- _Problem description_
Copy out the following data word for word, keeping every line as it is.
▼
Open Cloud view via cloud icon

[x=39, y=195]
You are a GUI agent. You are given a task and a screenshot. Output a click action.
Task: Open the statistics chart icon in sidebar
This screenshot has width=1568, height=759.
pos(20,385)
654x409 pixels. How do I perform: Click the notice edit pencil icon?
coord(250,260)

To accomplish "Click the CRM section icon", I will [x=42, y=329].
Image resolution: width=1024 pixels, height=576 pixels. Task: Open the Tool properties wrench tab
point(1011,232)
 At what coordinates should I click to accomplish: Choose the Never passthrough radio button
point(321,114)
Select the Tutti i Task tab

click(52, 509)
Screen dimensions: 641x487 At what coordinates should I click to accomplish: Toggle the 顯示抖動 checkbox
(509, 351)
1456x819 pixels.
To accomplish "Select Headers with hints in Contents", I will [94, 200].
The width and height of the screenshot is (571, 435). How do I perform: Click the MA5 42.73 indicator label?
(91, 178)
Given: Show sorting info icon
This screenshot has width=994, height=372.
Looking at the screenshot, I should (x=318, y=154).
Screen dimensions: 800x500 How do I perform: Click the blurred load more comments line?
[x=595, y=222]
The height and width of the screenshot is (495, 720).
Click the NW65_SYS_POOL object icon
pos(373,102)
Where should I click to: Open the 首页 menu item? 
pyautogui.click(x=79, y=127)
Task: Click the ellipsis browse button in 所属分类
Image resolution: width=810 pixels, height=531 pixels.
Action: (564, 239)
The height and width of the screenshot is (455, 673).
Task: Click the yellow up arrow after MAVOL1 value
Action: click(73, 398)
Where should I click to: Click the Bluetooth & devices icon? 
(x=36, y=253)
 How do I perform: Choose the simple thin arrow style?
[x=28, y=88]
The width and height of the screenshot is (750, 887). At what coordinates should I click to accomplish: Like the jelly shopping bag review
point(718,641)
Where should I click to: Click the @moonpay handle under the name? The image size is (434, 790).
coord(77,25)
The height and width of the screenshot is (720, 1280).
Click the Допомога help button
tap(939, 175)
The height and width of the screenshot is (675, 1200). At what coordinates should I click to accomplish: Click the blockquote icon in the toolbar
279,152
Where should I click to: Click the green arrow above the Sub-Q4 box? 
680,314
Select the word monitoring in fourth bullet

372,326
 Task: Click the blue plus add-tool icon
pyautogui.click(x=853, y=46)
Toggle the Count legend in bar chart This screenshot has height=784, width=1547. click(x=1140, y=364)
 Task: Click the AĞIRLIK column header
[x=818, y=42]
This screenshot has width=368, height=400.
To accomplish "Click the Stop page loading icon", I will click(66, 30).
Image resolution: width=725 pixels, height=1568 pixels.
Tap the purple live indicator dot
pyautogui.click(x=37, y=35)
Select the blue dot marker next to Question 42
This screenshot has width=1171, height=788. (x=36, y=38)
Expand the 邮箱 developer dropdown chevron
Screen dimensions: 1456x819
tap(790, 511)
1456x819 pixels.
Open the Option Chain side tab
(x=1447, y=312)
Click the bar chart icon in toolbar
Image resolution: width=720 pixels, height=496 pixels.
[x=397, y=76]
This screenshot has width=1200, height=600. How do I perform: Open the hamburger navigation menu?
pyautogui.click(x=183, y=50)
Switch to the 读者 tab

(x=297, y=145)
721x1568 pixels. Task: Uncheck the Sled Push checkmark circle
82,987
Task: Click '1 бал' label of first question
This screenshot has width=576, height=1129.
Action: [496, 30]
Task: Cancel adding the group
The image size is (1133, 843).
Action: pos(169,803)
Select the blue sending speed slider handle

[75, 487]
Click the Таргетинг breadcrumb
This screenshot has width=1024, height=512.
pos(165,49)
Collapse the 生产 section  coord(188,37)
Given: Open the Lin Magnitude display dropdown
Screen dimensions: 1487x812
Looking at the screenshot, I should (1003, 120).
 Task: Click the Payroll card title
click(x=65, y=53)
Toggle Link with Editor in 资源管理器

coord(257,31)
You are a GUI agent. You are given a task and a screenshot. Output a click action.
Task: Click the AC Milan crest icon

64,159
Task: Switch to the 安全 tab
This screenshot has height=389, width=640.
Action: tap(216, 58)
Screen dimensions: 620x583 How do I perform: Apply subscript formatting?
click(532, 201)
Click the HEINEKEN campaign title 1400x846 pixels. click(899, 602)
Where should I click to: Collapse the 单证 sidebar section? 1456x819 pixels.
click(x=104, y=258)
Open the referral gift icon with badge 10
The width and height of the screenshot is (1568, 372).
▲
- _Answer_
Open Cloud view via cloud icon

[x=39, y=195]
You are a GUI agent. You are given a task and a screenshot. Output a click action.
Task: Open the statistics chart icon in sidebar
This screenshot has width=1568, height=759.
pos(20,385)
654x409 pixels. How do I perform: Click the notice edit pencil icon?
coord(250,260)

To accomplish "Click the CRM section icon", I will [x=42, y=329].
Image resolution: width=1024 pixels, height=576 pixels. Task: Open the Tool properties wrench tab
point(1011,232)
 At what coordinates should I click to accomplish: Choose the Never passthrough radio button
point(321,114)
Select the Tutti i Task tab

click(52, 509)
Screen dimensions: 641x487 At what coordinates should I click to accomplish: Toggle the 顯示抖動 checkbox
(509, 351)
1456x819 pixels.
To accomplish "Select Headers with hints in Contents", I will [94, 200].
The width and height of the screenshot is (571, 435). How do I perform: Click the MA5 42.73 indicator label?
(91, 178)
Given: Show sorting info icon
This screenshot has width=994, height=372.
Looking at the screenshot, I should (x=318, y=154).
Screen dimensions: 800x500 How do I perform: Click the blurred load more comments line?
[x=595, y=222]
The height and width of the screenshot is (495, 720).
Click the NW65_SYS_POOL object icon
pos(373,102)
Where should I click to: Open the 首页 menu item? 
pyautogui.click(x=79, y=127)
Task: Click the ellipsis browse button in 所属分类
Image resolution: width=810 pixels, height=531 pixels.
Action: (564, 239)
The height and width of the screenshot is (455, 673).
Task: Click the yellow up arrow after MAVOL1 value
Action: click(73, 398)
Where should I click to: Click the Bluetooth & devices icon? 
(x=36, y=253)
 How do I perform: Choose the simple thin arrow style?
[x=28, y=88]
The width and height of the screenshot is (750, 887). At what coordinates should I click to accomplish: Like the jelly shopping bag review
point(718,641)
Where should I click to: Click the @moonpay handle under the name? The image size is (434, 790).
coord(77,25)
The height and width of the screenshot is (720, 1280).
Click the Допомога help button
tap(939, 175)
The height and width of the screenshot is (675, 1200). At what coordinates should I click to accomplish: Click the blockquote icon in the toolbar
279,152
Where should I click to: Click the green arrow above the Sub-Q4 box? 
680,314
Select the word monitoring in fourth bullet

372,326
 Task: Click the blue plus add-tool icon
pyautogui.click(x=853, y=46)
Toggle the Count legend in bar chart This screenshot has height=784, width=1547. click(x=1140, y=364)
 Task: Click the AĞIRLIK column header
[x=818, y=42]
This screenshot has width=368, height=400.
To accomplish "Click the Stop page loading icon", I will click(66, 30).
Image resolution: width=725 pixels, height=1568 pixels.
Tap the purple live indicator dot
pyautogui.click(x=37, y=35)
Select the blue dot marker next to Question 42
This screenshot has width=1171, height=788. (x=36, y=38)
Expand the 邮箱 developer dropdown chevron
Screen dimensions: 1456x819
tap(790, 511)
1456x819 pixels.
Open the Option Chain side tab
(x=1447, y=312)
Click the bar chart icon in toolbar
Image resolution: width=720 pixels, height=496 pixels.
[x=397, y=76]
This screenshot has width=1200, height=600. How do I perform: Open the hamburger navigation menu?
pyautogui.click(x=183, y=50)
Switch to the 读者 tab

(x=297, y=145)
721x1568 pixels. Task: Uncheck the Sled Push checkmark circle
82,987
Task: Click '1 бал' label of first question
This screenshot has width=576, height=1129.
Action: [496, 30]
Task: Cancel adding the group
The image size is (1133, 843).
Action: pos(169,803)
Select the blue sending speed slider handle

[75, 487]
Click the Таргетинг breadcrumb
This screenshot has width=1024, height=512.
pos(165,49)
Collapse the 生产 section  coord(188,37)
Given: Open the Lin Magnitude display dropdown
Screen dimensions: 1487x812
Looking at the screenshot, I should (1003, 120).
 Task: Click the Payroll card title
click(x=65, y=53)
Toggle Link with Editor in 资源管理器

coord(257,31)
You are a GUI agent. You are given a task and a screenshot. Output a click action.
Task: Click the AC Milan crest icon

64,159
Task: Switch to the 安全 tab
This screenshot has height=389, width=640.
Action: tap(216, 58)
Screen dimensions: 620x583 How do I perform: Apply subscript formatting?
click(532, 201)
Click the HEINEKEN campaign title 1400x846 pixels. click(899, 602)
Where should I click to: Collapse the 单证 sidebar section? 1456x819 pixels.
click(x=104, y=258)
Open the referral gift icon with badge 10
The width and height of the screenshot is (1568, 372).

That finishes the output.